Par un arrêt n° 22NC02529 du 6 mars 2025 la cour administrative d'appel de Nancy a rejeté l’appel formé par Mme Prince B... contre ce jugement.

Par un pourvoi sommaire, un mémoire complémentaire et un nouveau mémoire, enregistrés les 6 mai, 5 août et 19 novembre 2025 au secrétariat du contentieux du Conseil d'Etat, Mme Prince B... demande au Conseil d'Etat :

1°) d’annuler cet arrêt ;

2°) réglant l’affaire au fond, de faire droit à son appel ;

3°) de mettre à la charge de l’Etat la somme de 3 500 euros au titre de l'article L. 761-1 du code de justice administrative.



Vu les autres pièces du dossier ;


Vu le code de justice administrative ;



Après avoir entendu en séance publique :

- le rapport de Mme Céline Boniface, maîtresse des requêtes en service extraordinaire,


- les conclusions de M. Marc Pichon de Vendeuil, rapporteur public ;

La parole ayant été donnée, après les conclusions, à la SARL Thouvenin, Coudray, Grevy, avocat de Mme Prince B... ;

Vu la note en délibéré, enregistrée le 18 décembre 2025, présentée par Mme Prince B... ;




Considérant ce qui suit :

1. Aux termes de l’article L. 822-1 du code de justice administrative : « Le pourvoi en cassation devant le Conseil d’Etat fait l’objet d’une procédure préalable d’admission. L’admission est refusée par décision juridictionnelle si le pourvoi est irrecevable ou n’est fondé sur aucun moyen sérieux ».

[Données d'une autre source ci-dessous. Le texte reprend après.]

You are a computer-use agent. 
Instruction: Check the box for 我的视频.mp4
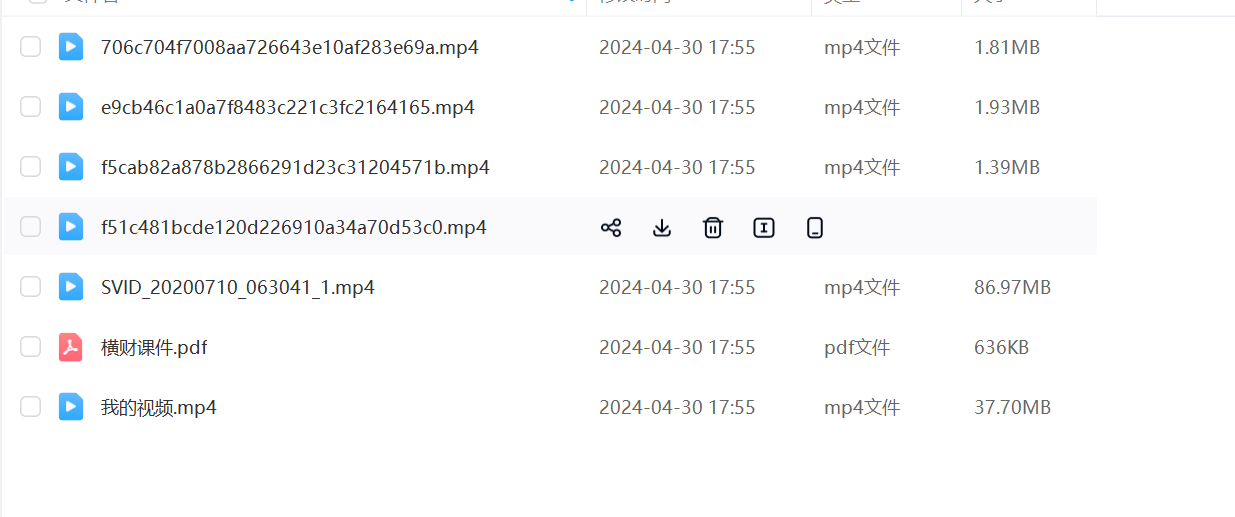tap(31, 406)
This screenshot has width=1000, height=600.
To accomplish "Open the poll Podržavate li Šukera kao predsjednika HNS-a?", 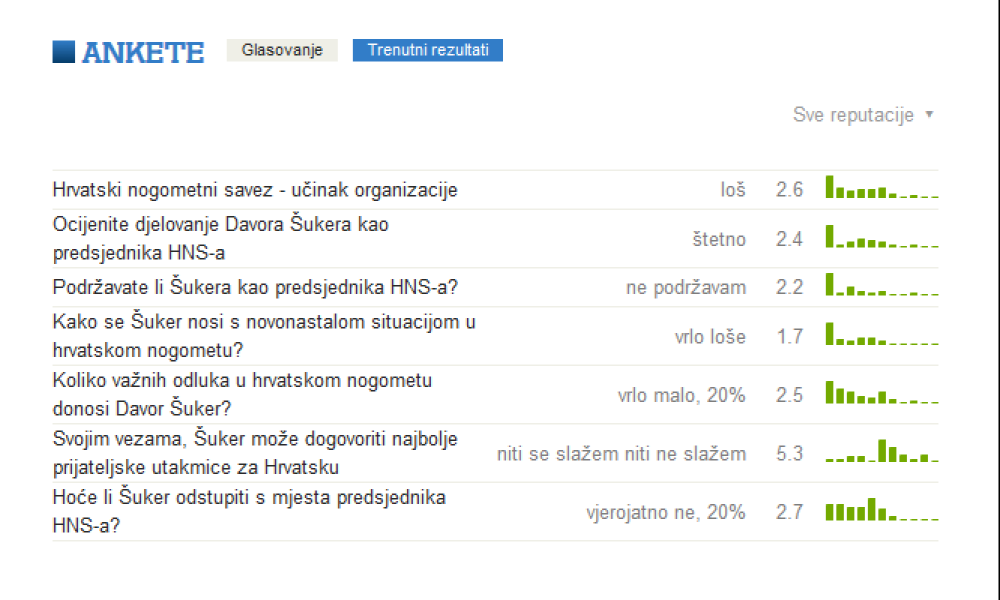I will click(255, 288).
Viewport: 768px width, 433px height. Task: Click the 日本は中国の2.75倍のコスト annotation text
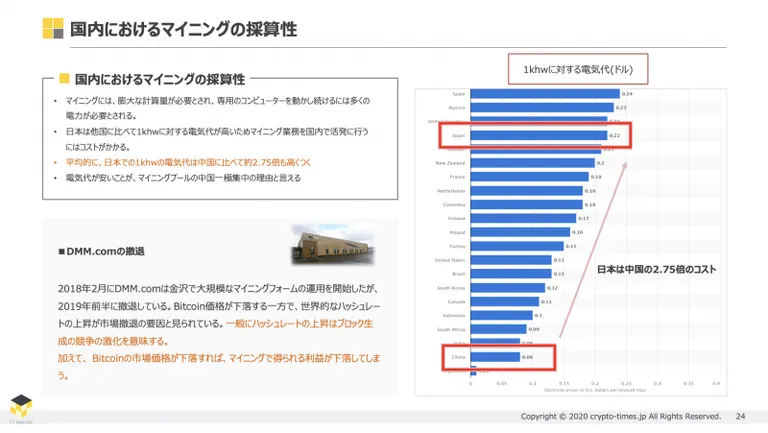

2. Pour demander l’annulation de l’arrêt qu’elle attaque, Mme Prince B... soutient que la cour administrative d’appel de Nancy a méconnu les termes et la portée de sa requête en retenant qu’elle ne contestait pas le motif d’irrecevabilité opposé par les premiers juges à ses conclusions tendant à l’annulation de l’arrêté du 6 mai 2020 l’ayant placé en congé de maladie ordinaire à demi-traitement au titre de la période du 3 avril au 3 mai 2020.


3. Ce moyen n’est pas de nature à permettre l’admission du pourvoi.




D E C I D E :
--------------

Article 1er : Le pourvoi de Mme Prince B... n’est pas admis.

Article 2 : La présente décision sera notifiée à Mme A... Prince B....
Copie en sera adressée au ministre de l’éducation nationale.